Nature’s first green is gold,
Her hardest hue to hold.
Her early leaf’s a flower;
But only so an hour.
Then leaf subsides to leaf.
So Eden sank to grief,
So dawn goes down to day.
Nothing gold can stay.
If one reads deeply, as well we should, the words can indeed be quite depressing. All the wonderful people and things and experiences we know and love are brief. Oh, so brief. Then. They. Are. All. Gone.
As are we.
To quote another great wordsmith (Shakespeare) regarding life; “It is a tale told by an idiot, full of sound and fury, signifying nothing.”
These poets were neither dim-witted nor pessimistic by nature. They number among the most intelligent and uplifting beings who ever lived here in our world. Especially when it comes to crafting hard truths into words that we can all more easily understand.
For those of us who like to think deeply (and I hope you number among such souls, my friend), we seek to understand the meaning of our lives. Oh, what a quest that is; since the first deep thinkers stared up at the stars and pondered, as did the writer of the Psalms, “What is man, that Thou art mindful of him?”
The more one thinks deeply about the meaning of life, the more likely one may arrive at the conclusion that it is indeed all without any real meaning (except for what artificial meaning we may create within our own minds). But who doesn’t want to think deeply? It is one of life’s greatest adventures.
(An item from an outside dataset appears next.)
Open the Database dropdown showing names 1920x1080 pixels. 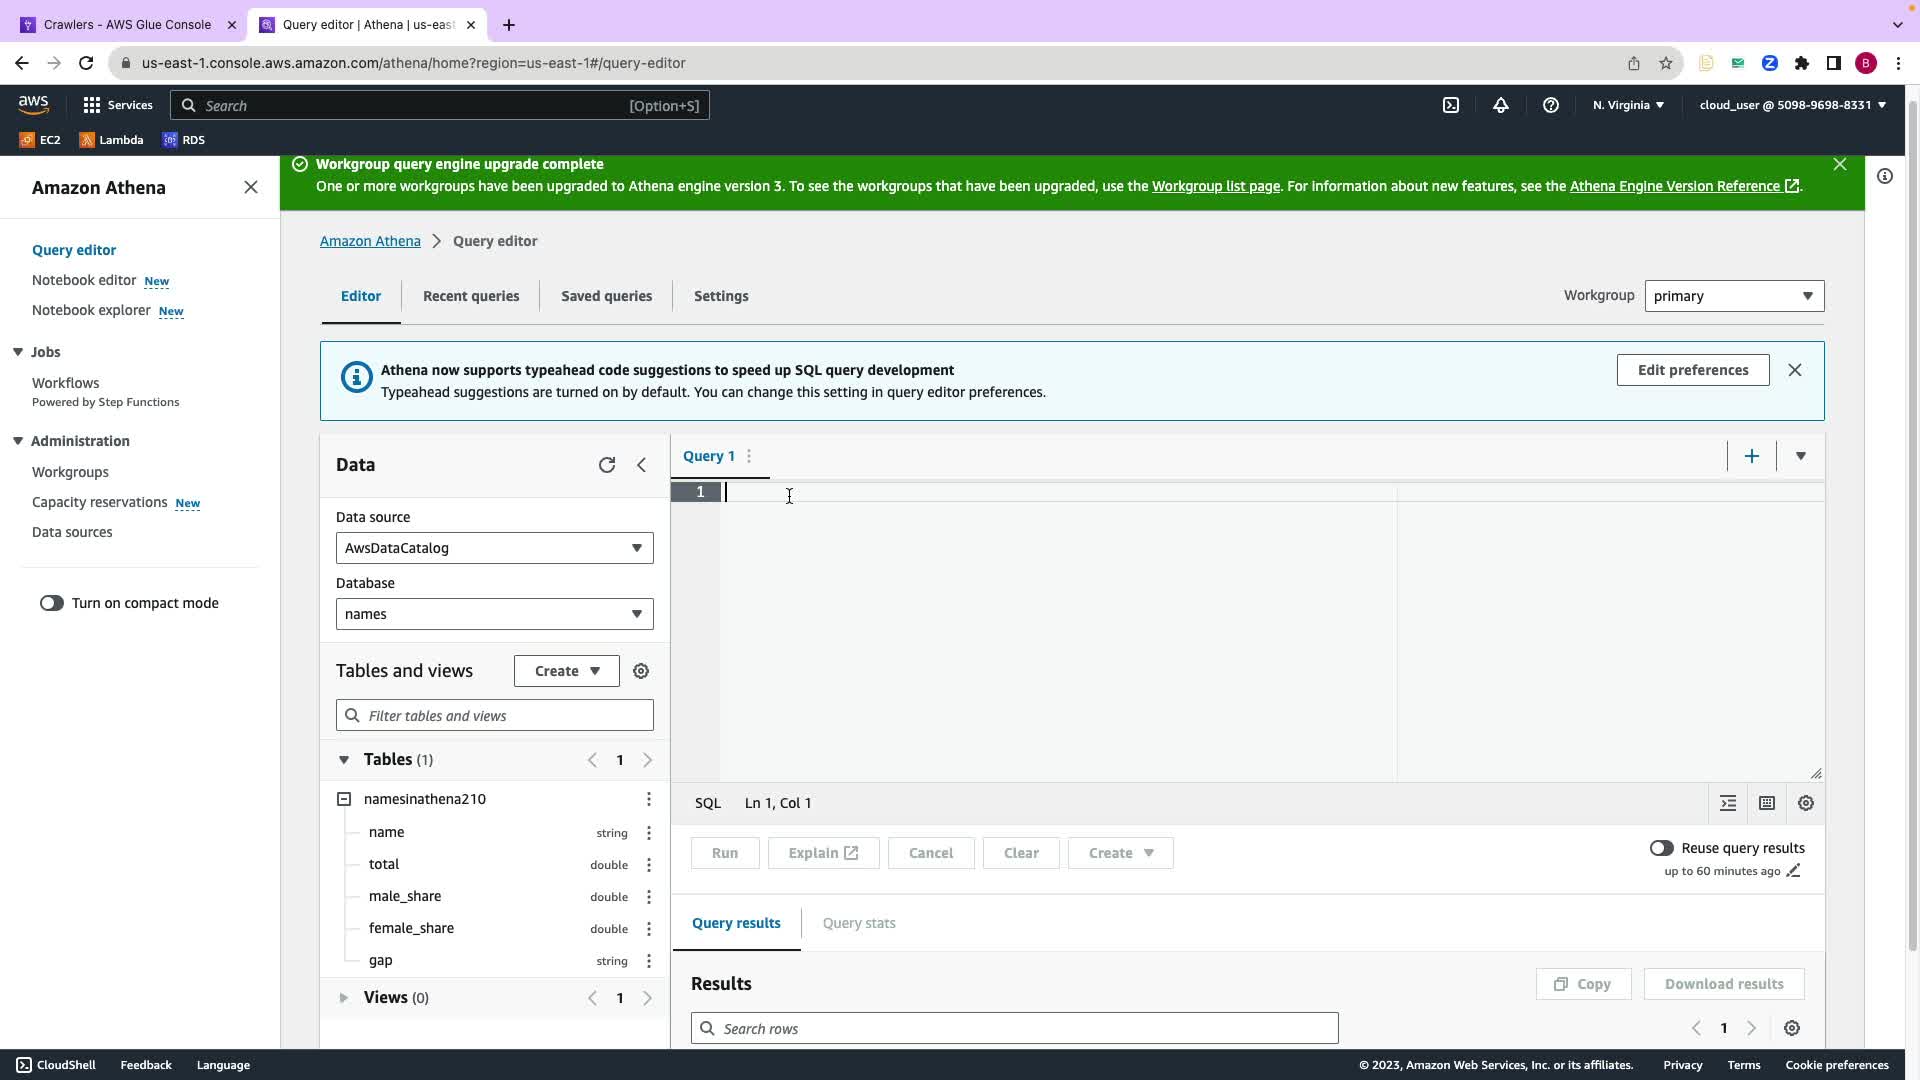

To be afraid to think deeply is to become a “sheep”, as my mother used to say when frustrated with her Sunday School class (which she taught for 50 years). “They won’t think for themselves,” she’d say. “It’s okay to think. God gave us these big ol’ brains for a reason. Not to be told what to think by some preacher, or some book, or some church, or some Sunday School teacher.” Yes, she was unusually bold and open-minded for a Baptist Sunday School teacher. I remain very proud of her to this day. She was a woman of great faith, but “God is love” was the only religion she ever needed. I have tried my best to follow her lead.
When one thinks deeply, one will inevitably come upon a lot of darkness. The reader, if a deep and honest thinker, may have found this to be true.
Years ago, when I first began my teaching career, a fellow deep-thinking pedagogue (who happened to be an ardent agnostic) asked me, “Mr. T., what happens after we die?”